* _TASK GOAL_: Please rewrite everything from the line with "The image size is (1342, 692)." down to the line with "[x=40, y=81]", substituting "tag" for "chip" and leaving the rest unchanged. Give only those lines, without the pictures.

* _SOURCE RECORDS_:
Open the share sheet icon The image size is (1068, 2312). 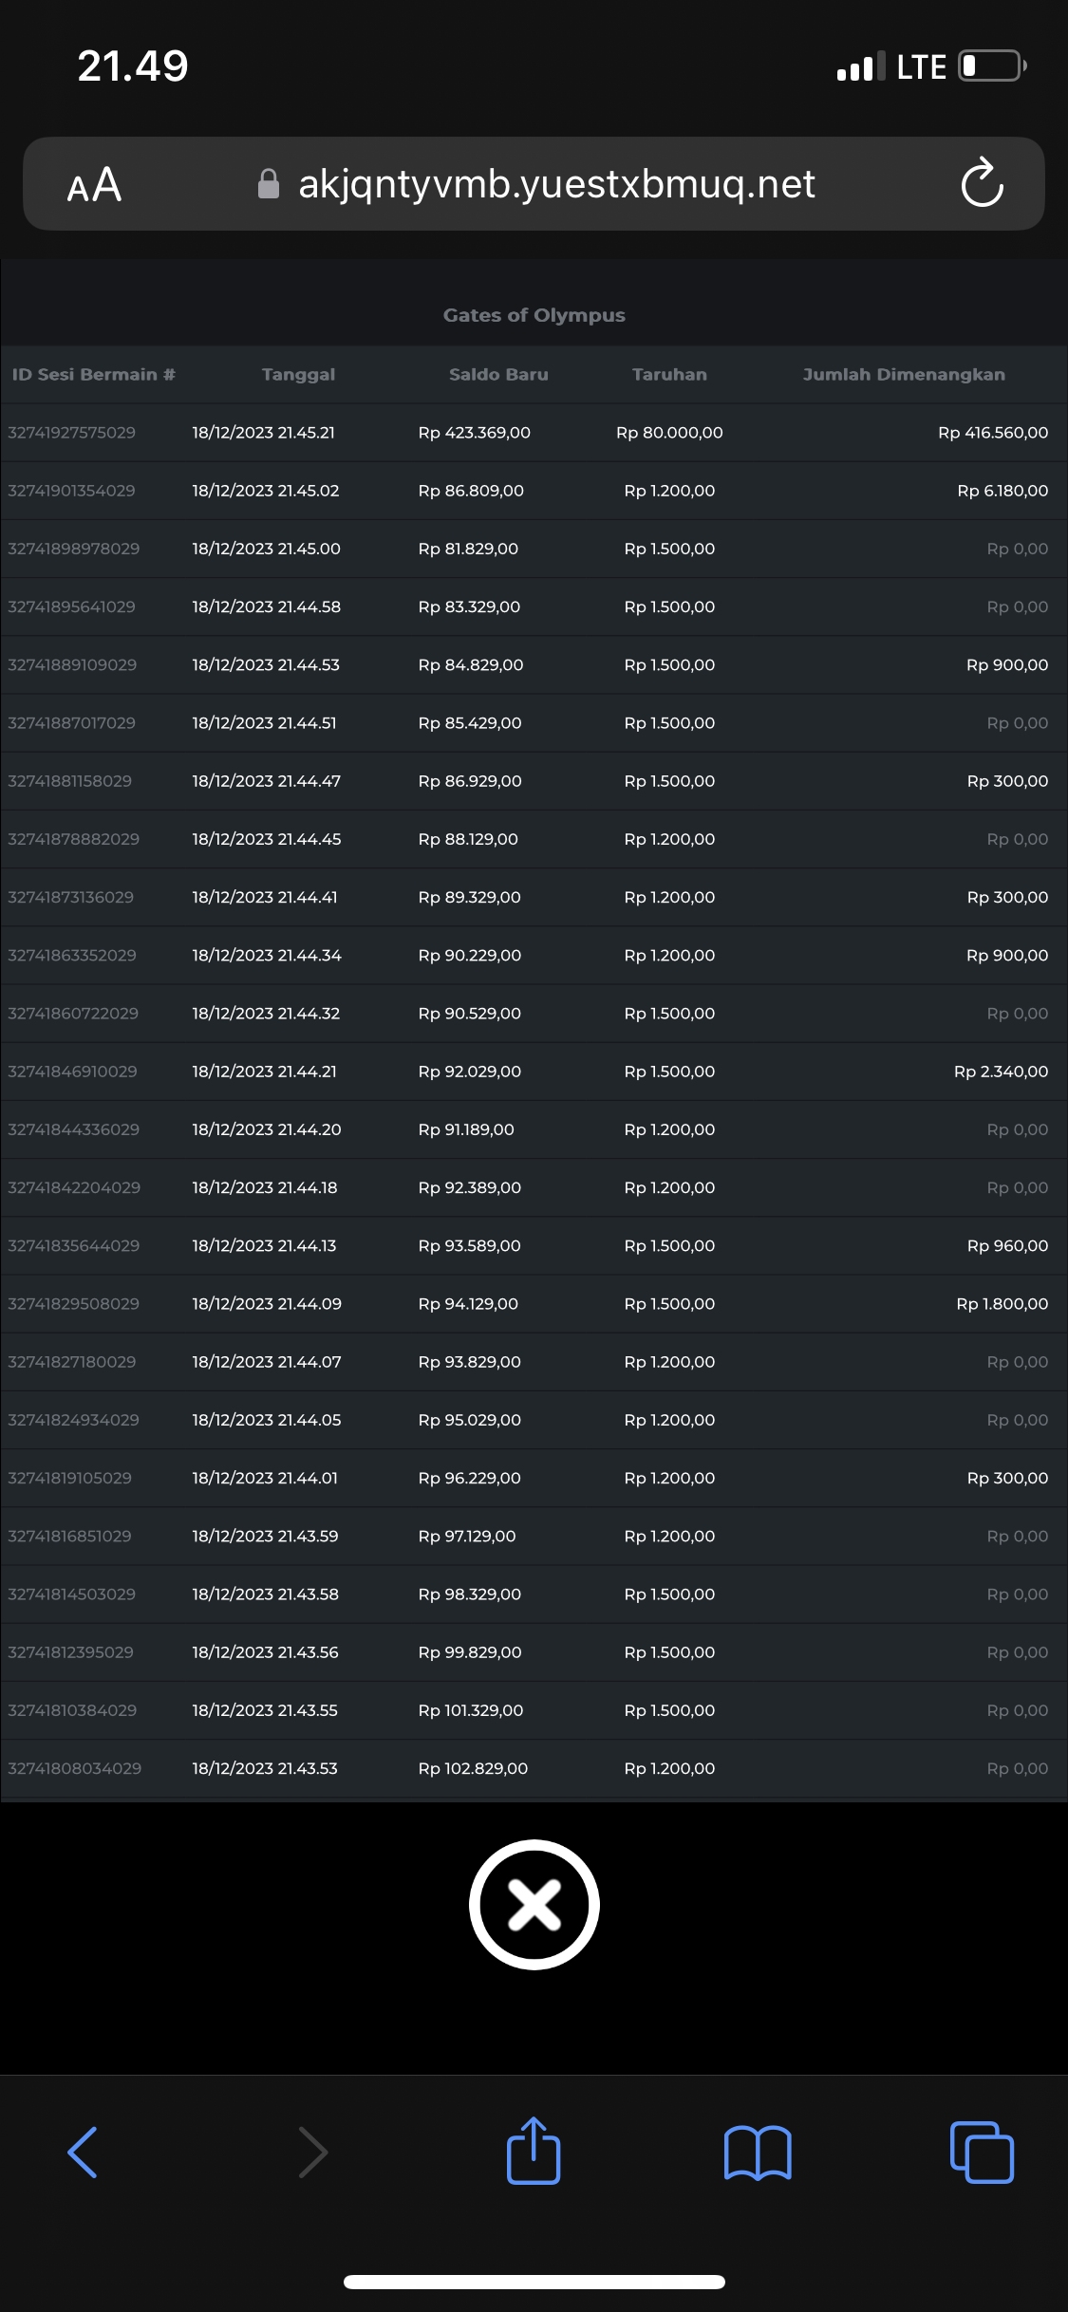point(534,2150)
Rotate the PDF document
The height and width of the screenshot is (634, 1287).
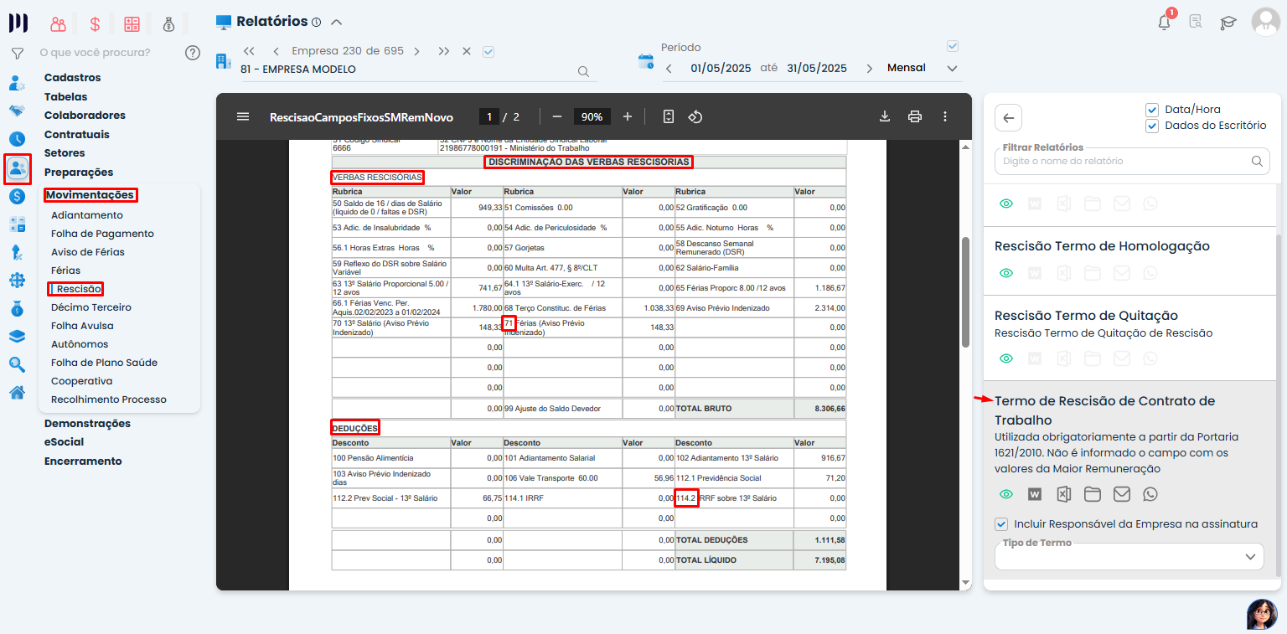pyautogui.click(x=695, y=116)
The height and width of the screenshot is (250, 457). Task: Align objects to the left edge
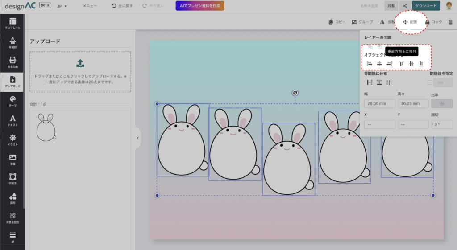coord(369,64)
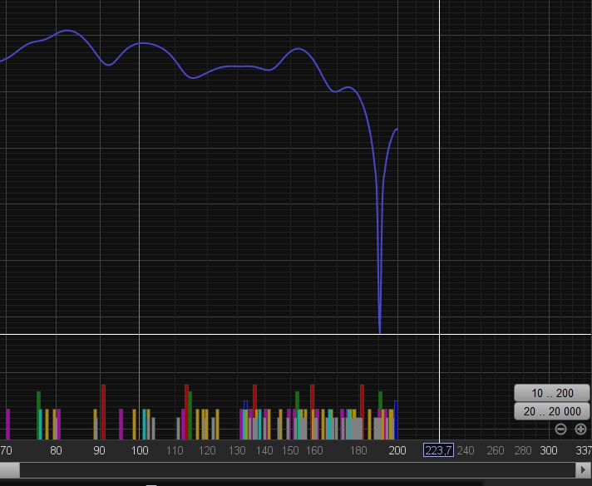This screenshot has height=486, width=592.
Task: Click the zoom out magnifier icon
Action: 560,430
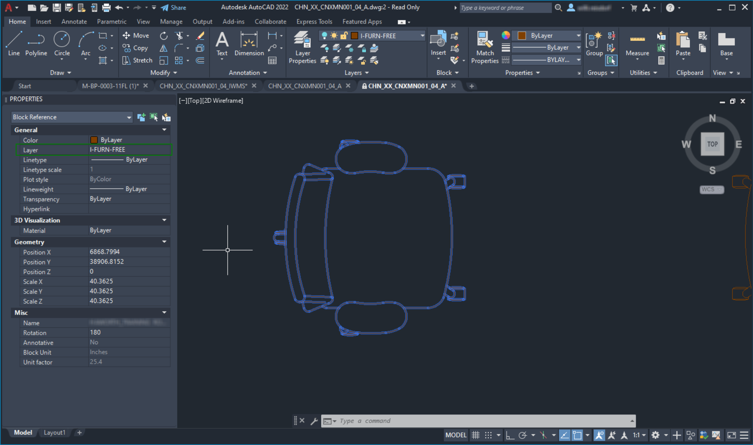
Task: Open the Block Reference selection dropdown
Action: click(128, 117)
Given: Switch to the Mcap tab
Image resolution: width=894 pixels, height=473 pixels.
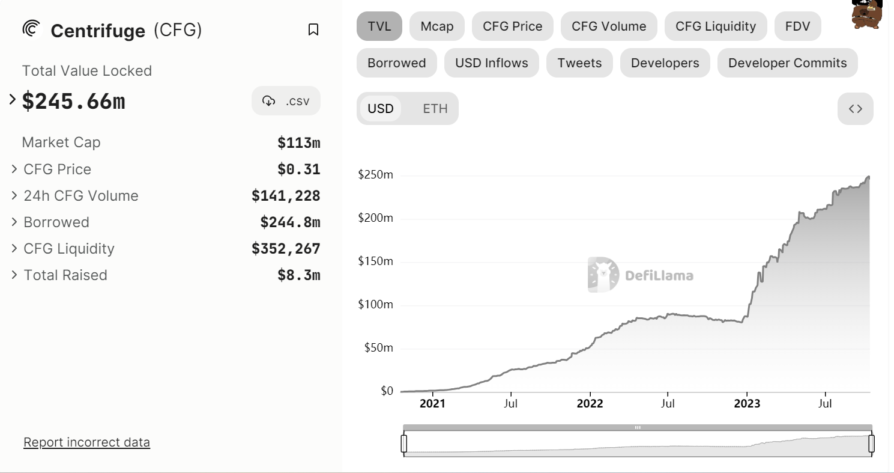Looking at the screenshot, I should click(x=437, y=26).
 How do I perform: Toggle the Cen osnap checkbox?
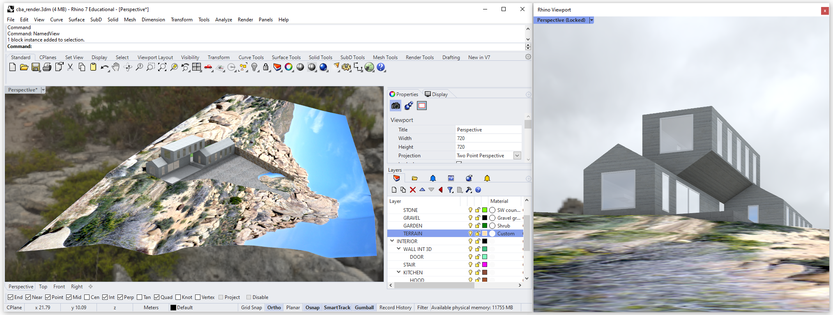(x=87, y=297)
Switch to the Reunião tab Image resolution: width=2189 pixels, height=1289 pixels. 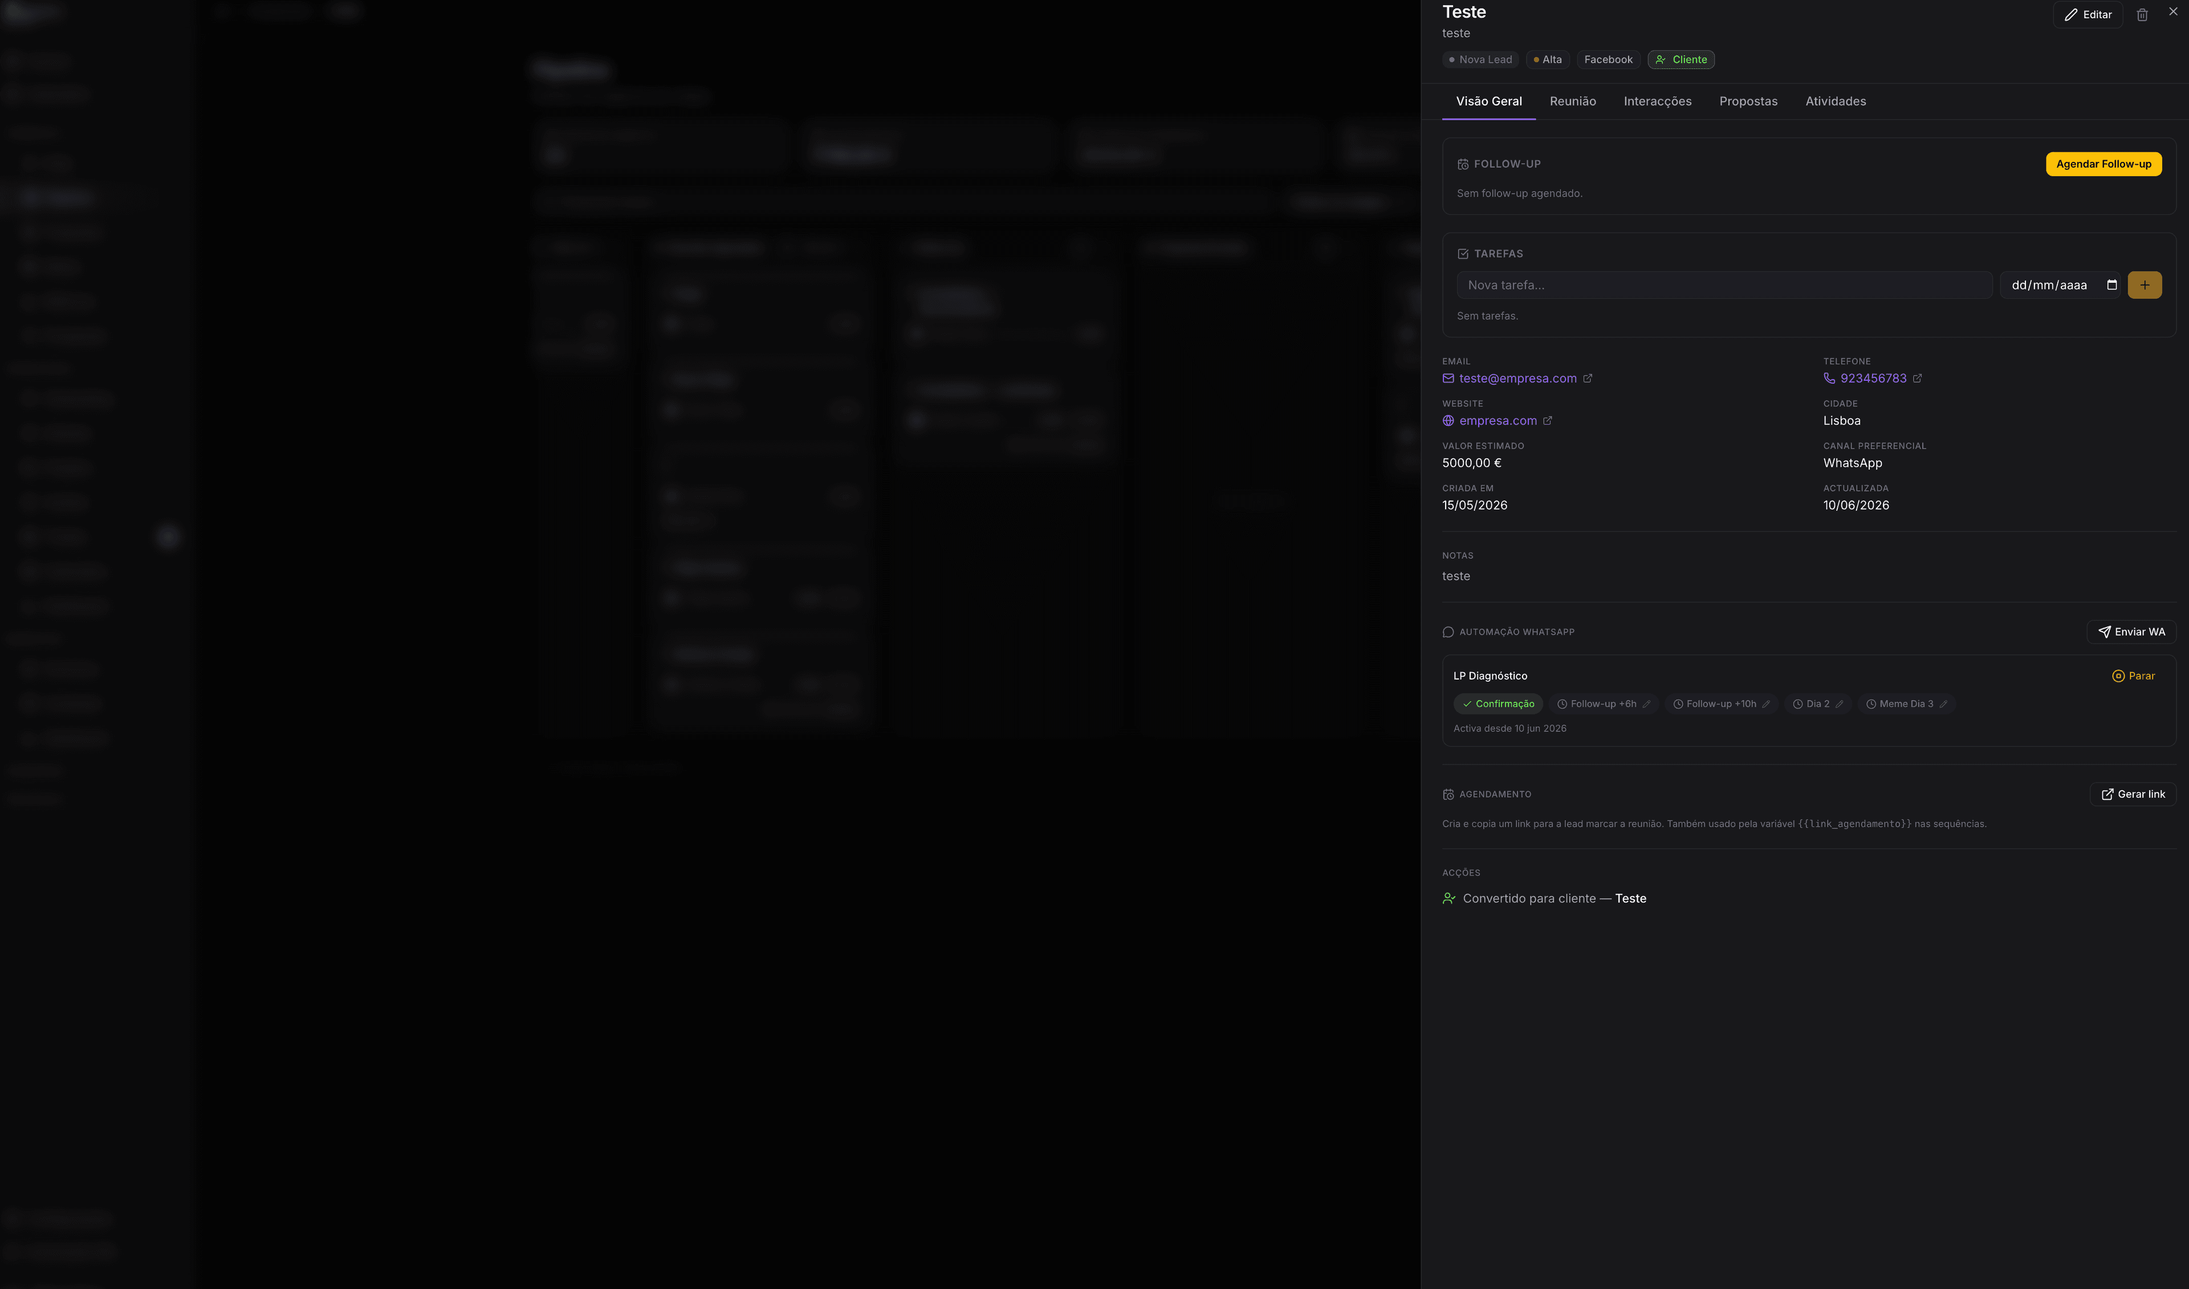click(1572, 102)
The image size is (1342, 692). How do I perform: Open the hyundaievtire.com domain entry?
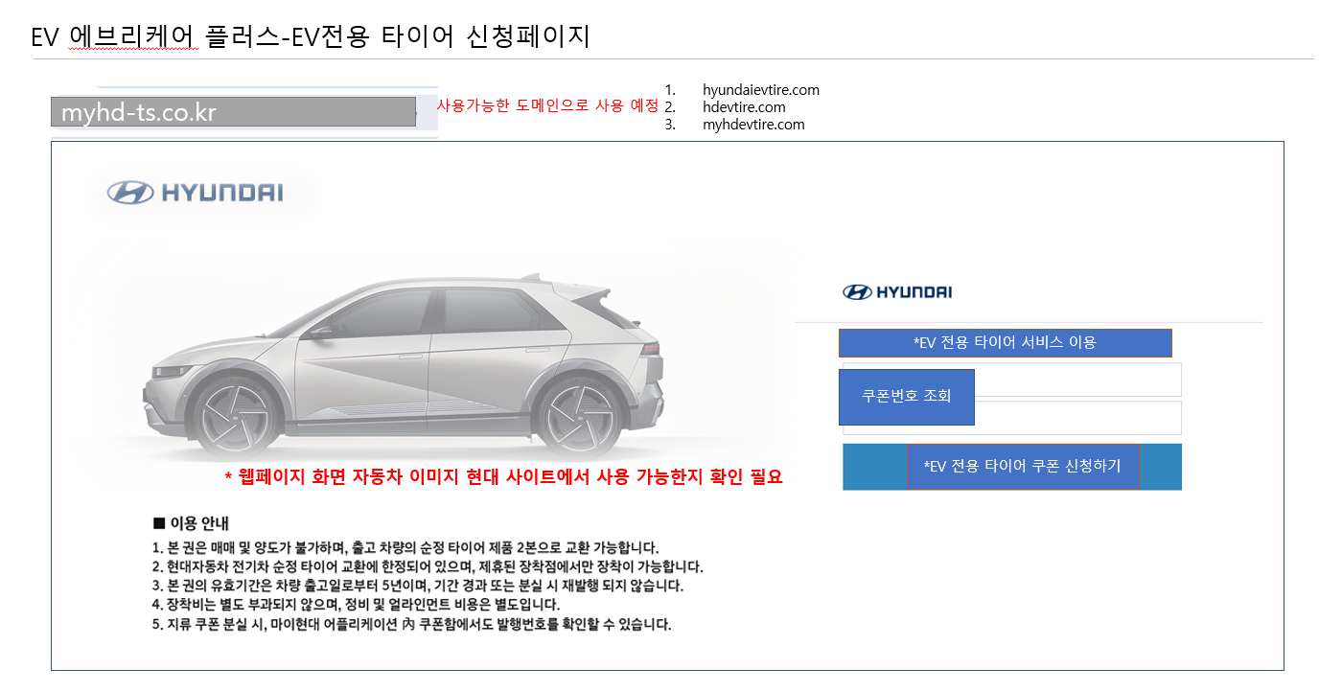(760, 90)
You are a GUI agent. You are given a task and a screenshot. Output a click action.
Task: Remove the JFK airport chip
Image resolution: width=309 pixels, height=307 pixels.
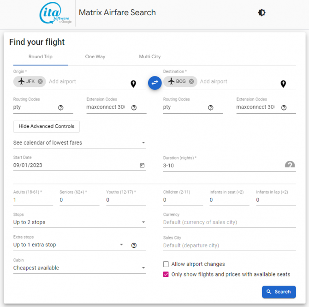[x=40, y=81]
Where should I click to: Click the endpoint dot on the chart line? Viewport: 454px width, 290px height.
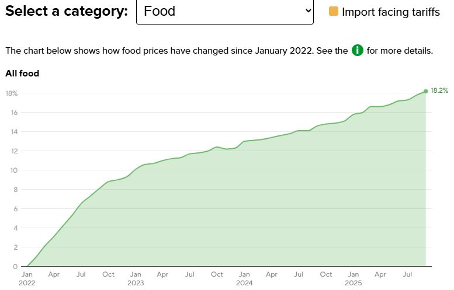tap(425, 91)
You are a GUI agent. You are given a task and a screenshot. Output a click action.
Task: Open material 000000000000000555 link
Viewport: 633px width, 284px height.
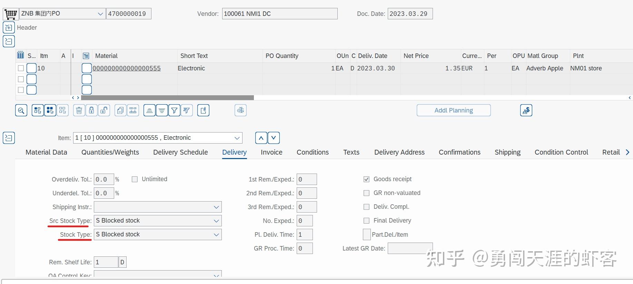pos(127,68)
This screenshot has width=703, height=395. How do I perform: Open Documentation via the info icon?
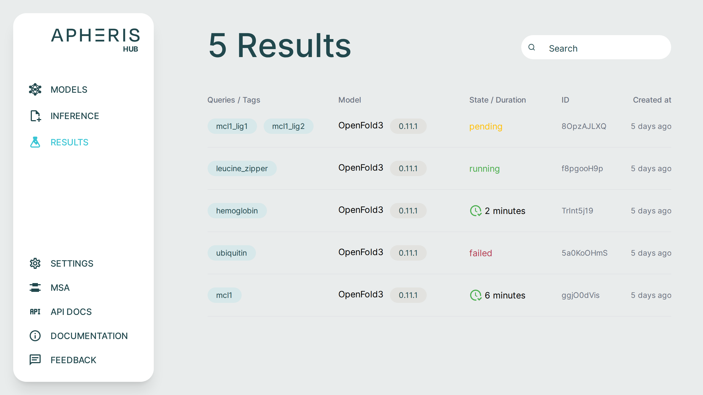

* _RESULT BELOW_:
The image size is (1342, 692). How do I perform: Open the hyundaievtire.com domain entry?
(760, 90)
You are a GUI agent. You are given a task and a screenshot. Output a click action.
Task: Remove the JFK airport tag
Image resolution: width=309 pixels, height=307 pixels.
[x=40, y=81]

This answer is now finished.